Stated exercise 1
Identify every line in the listing below that contains the string "screenshot", and copy each of those lines.

Antiques & Collectibles: news about auctions
The top seller at James D. Julia’s firearms auction this month, which grossed nearly $16 million, the second highest grossing firearms auction in history, was a Winchester model 1866 rifle that sold for $224,250 against a $100,000-$175,000 estimate.
The cased silver-plated engraved Winchester originally belonged to James J. Hill (1838-1916) of St. Paul, the Canadian-American railroad magnate. Hill founded the Great Northern Railway, which in 1893 began running between St. Paul and Seattle, the northernmost transcontinental railroad route in the United States.
The rifle was from the collection of the late Wes Adams (1949-2011), a West Coast developer, who amassed “one of the finest collections of Winchesters and probably the finest collection of Savage firearms in the world today,’’ noted James Julia, president of the Fairfield, Maine, auction house.
The Wes Adams collection is being sold in three equal parts. The first was sold last spring at the record-setting two-day auction that grossed nearly $18 million, the highest grossing firearms auction in history. This month’s auction of 203 lots will be followed with the sale of the collection’s remaining lots.

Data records
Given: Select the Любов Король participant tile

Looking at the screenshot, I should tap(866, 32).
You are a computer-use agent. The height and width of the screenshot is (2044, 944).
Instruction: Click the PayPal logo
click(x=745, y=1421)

Stated exercise 2
For each statement, say whether it agrees with the auction news text, and quote the words that decide it: (a) The Winchester rifle sold for more than its high estimate. (b) The Wes Adams collection is being sold in two equal parts. (c) The James D. Julia auction house is located in Fairfield, Maine.

Answer 1
Looking at the screenshot, I should tap(866, 32).
You are a computer-use agent. The height and width of the screenshot is (2044, 944).

Answer 2
(a) Yes: "sold for $224,250 against a $100,000-$175,000 estimate."
(b) No: "The Wes Adams collection is being sold in three equal parts."
(c) Yes: "president of the Fairfield, Maine, auction house."